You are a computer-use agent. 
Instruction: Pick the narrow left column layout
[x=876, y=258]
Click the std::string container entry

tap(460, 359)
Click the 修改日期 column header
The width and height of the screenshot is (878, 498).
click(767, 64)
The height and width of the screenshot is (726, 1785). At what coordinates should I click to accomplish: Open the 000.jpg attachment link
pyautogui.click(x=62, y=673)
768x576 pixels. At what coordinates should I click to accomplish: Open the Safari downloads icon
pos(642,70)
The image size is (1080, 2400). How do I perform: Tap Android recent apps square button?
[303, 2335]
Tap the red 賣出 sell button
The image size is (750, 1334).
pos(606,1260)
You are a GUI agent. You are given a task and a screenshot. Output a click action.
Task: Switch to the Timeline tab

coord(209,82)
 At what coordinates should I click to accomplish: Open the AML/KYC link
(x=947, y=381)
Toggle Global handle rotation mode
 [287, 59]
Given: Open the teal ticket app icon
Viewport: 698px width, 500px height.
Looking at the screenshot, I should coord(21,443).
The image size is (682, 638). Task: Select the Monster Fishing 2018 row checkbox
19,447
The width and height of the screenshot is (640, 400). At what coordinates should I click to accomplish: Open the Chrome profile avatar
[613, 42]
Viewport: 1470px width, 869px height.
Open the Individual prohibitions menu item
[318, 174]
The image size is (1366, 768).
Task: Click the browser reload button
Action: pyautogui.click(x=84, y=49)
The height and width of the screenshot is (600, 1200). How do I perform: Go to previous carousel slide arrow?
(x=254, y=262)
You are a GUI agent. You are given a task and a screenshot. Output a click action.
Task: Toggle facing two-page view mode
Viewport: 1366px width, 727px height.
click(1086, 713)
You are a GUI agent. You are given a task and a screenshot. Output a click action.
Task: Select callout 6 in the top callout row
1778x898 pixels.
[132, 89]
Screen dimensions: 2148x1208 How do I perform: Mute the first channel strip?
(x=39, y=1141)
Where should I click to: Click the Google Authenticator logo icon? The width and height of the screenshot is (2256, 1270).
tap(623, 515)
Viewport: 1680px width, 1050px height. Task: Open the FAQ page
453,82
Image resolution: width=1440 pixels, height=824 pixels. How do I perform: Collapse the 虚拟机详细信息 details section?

=====

## What is required:
Present the part of the entries above that opens with the line containing "Where should I" and runs to the last entry as a numbered list, leaving out any blank lines.

## Exercise result:
1. Where should I click to: Click the Google Authenticator logo icon? The width and height of the screenshot is (2256, 1270).
2. tap(623, 515)
3. Viewport: 1680px width, 1050px height. Task: Open the FAQ page
4. 453,82
5. Image resolution: width=1440 pixels, height=824 pixels. How do I perform: Collapse the 虚拟机详细信息 details section?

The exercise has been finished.